WRITTEN REQUEST 1:
In the k-anonymity excerpt, which two age groups are combined when the bins are adjusted?
WRITTEN REQUEST 2:
Extend the k-anonymity excerpt past its final line.

SOURCE:
To address this, we need to adjust the age bins to ensure that all populated age bins have at least k records. We'll combine the highest age range with the one below it to ensure compliance with K-anonymity. Let's adjust the age bins accordingly.

In [None]:
# Extract the actual age values from the intervals again
data_anonymized['age'] = data_anonymized['age'].apply(lambda x: x.left if pd.notnull(x) else x)

# Adjust the age bins again to ensure k-anonymity
# Combining the [60,70) and [70,120) age groups

age_bins = [0, 50, 60, 120]  
data_anonymized['age'] = pd.cut(data_anonymized['age'], bins=age_bins, right=False)

# Re-check the k-anonymity for the 'age' attribute after re-binning
age_k_anonymity = data_anonymized['age'].value_counts()
age_k_anonymity_check = all(age_k_anonymity >= k)

DATA BLOCK:
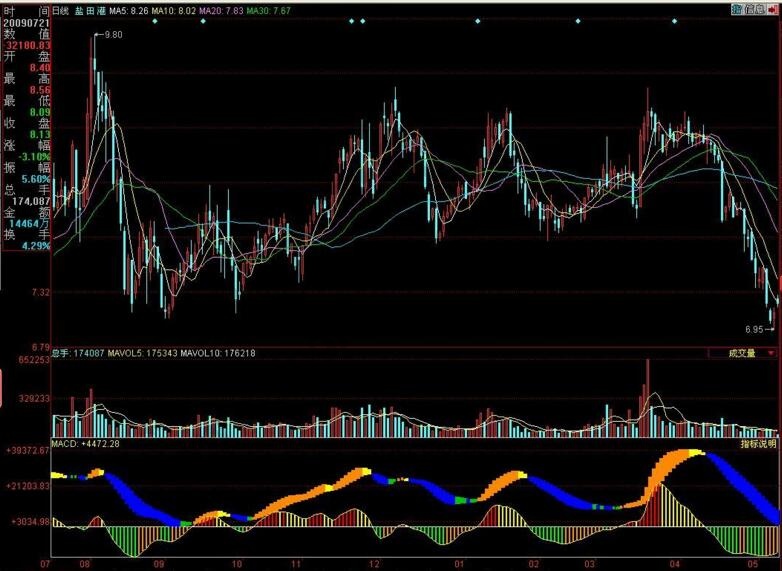Click the 6.95 low price marker

tap(756, 328)
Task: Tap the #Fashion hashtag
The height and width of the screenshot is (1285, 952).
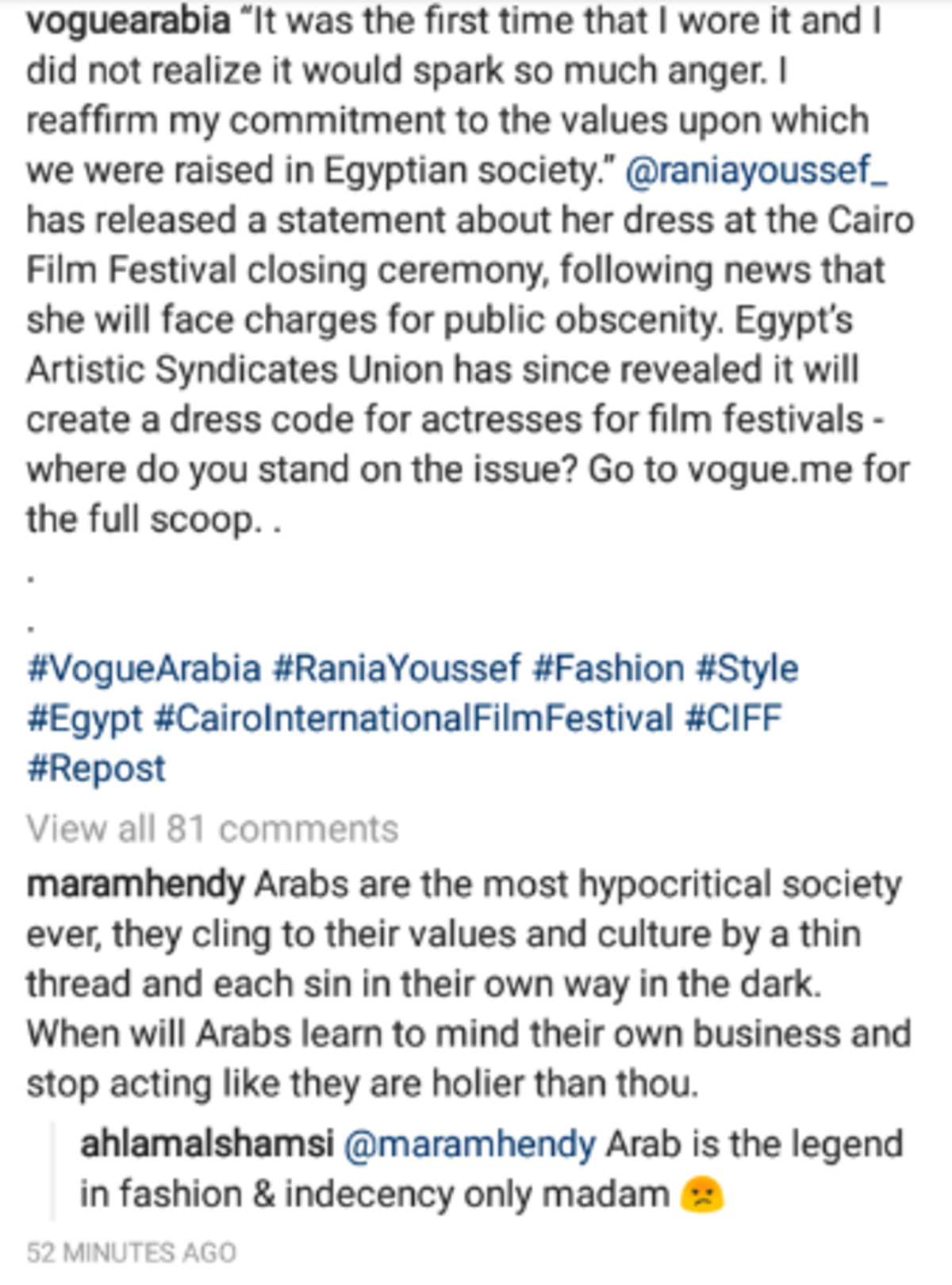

WRITTEN ANSWER 1:
The [60,70) and [70,120) age groups.

WRITTEN ANSWER 2:
age_k_anonymity_check, age_k_anonymity

Now, the k-anonymity for both columns seem to be implemented correctly. Let's check it.

In [None]:
# Calculate the frequency of each combination of 'age' and 'height'

# Extract the lower bound of the intervals to represent each record for re-binning if necessary
data_anonymized['age_lower_bound'] = data_anonymized['age'].apply(lambda x: x.left)
data_anonymized['height_lower_bound'] = data_anonymized['height'].apply(lambda x: x.left)

# Group by the 'age' and 'height' ranges and calculate the counts
k_anonymity_counts = data_anonymized.groupby(['age_lower_bound', 'height_lower_bound']).size().reset_index(name='counts')

# Filter out the groups that do not meet k-anonymity (k=5)
violations = k_anonymity_counts[k_anonymity_counts['counts'] < 5]

violations

All combinations of 'age' and 'height' in the dataset now meet the k-anonymity criterion with **k=5**, as the dataframe showing the violations is empty. This means that for every combination of these quasi-identifiers, there are at least **five** records in the dataset, and we do not need to generalize these attributes further.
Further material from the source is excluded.